The expected result is every entry, retyped character for character.

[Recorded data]
# # # # # # #

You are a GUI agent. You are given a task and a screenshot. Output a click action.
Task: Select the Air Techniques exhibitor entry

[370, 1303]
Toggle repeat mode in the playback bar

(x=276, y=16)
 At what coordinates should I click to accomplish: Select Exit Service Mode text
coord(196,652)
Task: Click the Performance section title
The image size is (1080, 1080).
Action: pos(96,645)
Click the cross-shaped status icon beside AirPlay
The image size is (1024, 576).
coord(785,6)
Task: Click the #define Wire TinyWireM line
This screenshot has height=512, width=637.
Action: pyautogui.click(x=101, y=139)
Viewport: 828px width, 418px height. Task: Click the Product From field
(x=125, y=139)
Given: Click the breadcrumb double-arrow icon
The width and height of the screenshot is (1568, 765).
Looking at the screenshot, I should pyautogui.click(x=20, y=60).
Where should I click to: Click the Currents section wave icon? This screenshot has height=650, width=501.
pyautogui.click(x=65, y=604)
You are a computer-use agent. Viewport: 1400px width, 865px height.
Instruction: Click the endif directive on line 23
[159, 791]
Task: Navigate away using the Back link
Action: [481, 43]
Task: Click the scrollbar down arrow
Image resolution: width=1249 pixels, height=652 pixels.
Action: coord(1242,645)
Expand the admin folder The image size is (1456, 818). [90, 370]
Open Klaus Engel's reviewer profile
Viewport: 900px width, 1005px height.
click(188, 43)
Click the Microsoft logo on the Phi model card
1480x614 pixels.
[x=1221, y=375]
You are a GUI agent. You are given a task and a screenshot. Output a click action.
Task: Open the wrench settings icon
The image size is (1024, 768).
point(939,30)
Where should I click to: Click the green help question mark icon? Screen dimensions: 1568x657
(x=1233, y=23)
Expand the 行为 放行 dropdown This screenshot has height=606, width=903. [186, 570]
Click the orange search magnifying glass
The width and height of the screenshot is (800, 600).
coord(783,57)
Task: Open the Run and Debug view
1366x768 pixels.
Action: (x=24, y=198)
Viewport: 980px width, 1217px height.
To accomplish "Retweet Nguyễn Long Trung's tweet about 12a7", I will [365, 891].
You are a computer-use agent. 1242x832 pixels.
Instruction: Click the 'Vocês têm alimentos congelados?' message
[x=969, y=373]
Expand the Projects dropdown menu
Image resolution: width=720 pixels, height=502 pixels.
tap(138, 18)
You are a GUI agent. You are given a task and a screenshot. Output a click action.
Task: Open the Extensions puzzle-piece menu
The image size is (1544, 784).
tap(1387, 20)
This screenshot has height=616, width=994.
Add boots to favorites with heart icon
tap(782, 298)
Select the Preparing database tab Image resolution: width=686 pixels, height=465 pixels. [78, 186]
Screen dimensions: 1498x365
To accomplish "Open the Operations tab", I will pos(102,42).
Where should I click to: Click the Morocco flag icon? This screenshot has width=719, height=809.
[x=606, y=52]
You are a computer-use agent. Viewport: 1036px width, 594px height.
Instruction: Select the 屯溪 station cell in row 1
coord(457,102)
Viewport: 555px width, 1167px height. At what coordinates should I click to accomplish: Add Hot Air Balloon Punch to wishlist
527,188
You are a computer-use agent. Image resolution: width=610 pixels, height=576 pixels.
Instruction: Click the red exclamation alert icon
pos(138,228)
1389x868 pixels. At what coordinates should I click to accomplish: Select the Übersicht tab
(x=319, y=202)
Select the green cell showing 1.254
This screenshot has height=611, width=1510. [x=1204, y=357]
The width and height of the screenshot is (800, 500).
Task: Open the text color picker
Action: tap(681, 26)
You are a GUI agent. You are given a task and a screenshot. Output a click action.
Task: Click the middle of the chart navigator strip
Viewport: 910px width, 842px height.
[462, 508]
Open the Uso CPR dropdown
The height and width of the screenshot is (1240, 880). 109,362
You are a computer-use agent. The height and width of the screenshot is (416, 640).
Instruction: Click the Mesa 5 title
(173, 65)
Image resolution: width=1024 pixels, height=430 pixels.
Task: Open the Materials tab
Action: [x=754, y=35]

# # # # # # #

> **SOLUTION FOR THIS EXERCISE**:
You are a GUI agent. You are given a task and a screenshot. Output a click action.
Task: Select the Air Techniques exhibitor entry

[370, 1303]
Toggle repeat mode in the playback bar

(x=276, y=16)
 At what coordinates should I click to accomplish: Select Exit Service Mode text
coord(196,652)
Task: Click the Performance section title
The image size is (1080, 1080).
Action: pos(96,645)
Click the cross-shaped status icon beside AirPlay
The image size is (1024, 576).
coord(785,6)
Task: Click the #define Wire TinyWireM line
This screenshot has height=512, width=637.
Action: pyautogui.click(x=101, y=139)
Viewport: 828px width, 418px height. Task: Click the Product From field
(x=125, y=139)
Given: Click the breadcrumb double-arrow icon
The width and height of the screenshot is (1568, 765).
Looking at the screenshot, I should pyautogui.click(x=20, y=60).
Where should I click to: Click the Currents section wave icon? This screenshot has height=650, width=501.
pyautogui.click(x=65, y=604)
You are a computer-use agent. Viewport: 1400px width, 865px height.
Instruction: Click the endif directive on line 23
[159, 791]
Task: Navigate away using the Back link
Action: [481, 43]
Task: Click the scrollbar down arrow
Image resolution: width=1249 pixels, height=652 pixels.
Action: coord(1242,645)
Expand the admin folder The image size is (1456, 818). [90, 370]
Open Klaus Engel's reviewer profile
Viewport: 900px width, 1005px height.
click(188, 43)
Click the Microsoft logo on the Phi model card
1480x614 pixels.
[x=1221, y=375]
You are a GUI agent. You are given a task and a screenshot. Output a click action.
Task: Open the wrench settings icon
The image size is (1024, 768).
point(939,30)
Where should I click to: Click the green help question mark icon? Screen dimensions: 1568x657
(x=1233, y=23)
Expand the 行为 放行 dropdown This screenshot has height=606, width=903. [186, 570]
Click the orange search magnifying glass
The width and height of the screenshot is (800, 600).
coord(783,57)
Task: Open the Run and Debug view
1366x768 pixels.
Action: (x=24, y=198)
Viewport: 980px width, 1217px height.
To accomplish "Retweet Nguyễn Long Trung's tweet about 12a7", I will [365, 891].
You are a computer-use agent. 1242x832 pixels.
Instruction: Click the 'Vocês têm alimentos congelados?' message
[x=969, y=373]
Expand the Projects dropdown menu
Image resolution: width=720 pixels, height=502 pixels.
tap(138, 18)
You are a GUI agent. You are given a task and a screenshot. Output a click action.
Task: Open the Extensions puzzle-piece menu
The image size is (1544, 784).
tap(1387, 20)
This screenshot has height=616, width=994.
Add boots to favorites with heart icon
tap(782, 298)
Select the Preparing database tab Image resolution: width=686 pixels, height=465 pixels. [78, 186]
Screen dimensions: 1498x365
To accomplish "Open the Operations tab", I will pos(102,42).
Where should I click to: Click the Morocco flag icon? This screenshot has width=719, height=809.
[x=606, y=52]
You are a computer-use agent. Viewport: 1036px width, 594px height.
Instruction: Select the 屯溪 station cell in row 1
coord(457,102)
Viewport: 555px width, 1167px height. At what coordinates should I click to accomplish: Add Hot Air Balloon Punch to wishlist
527,188
You are a computer-use agent. Image resolution: width=610 pixels, height=576 pixels.
Instruction: Click the red exclamation alert icon
pos(138,228)
1389x868 pixels. At what coordinates should I click to accomplish: Select the Übersicht tab
(x=319, y=202)
Select the green cell showing 1.254
This screenshot has height=611, width=1510. [x=1204, y=357]
The width and height of the screenshot is (800, 500).
Task: Open the text color picker
Action: tap(681, 26)
You are a GUI agent. You are given a task and a screenshot. Output a click action.
Task: Click the middle of the chart navigator strip
Viewport: 910px width, 842px height.
[462, 508]
Open the Uso CPR dropdown
The height and width of the screenshot is (1240, 880). 109,362
You are a computer-use agent. The height and width of the screenshot is (416, 640).
Instruction: Click the Mesa 5 title
(173, 65)
Image resolution: width=1024 pixels, height=430 pixels.
Task: Open the Materials tab
Action: [x=754, y=35]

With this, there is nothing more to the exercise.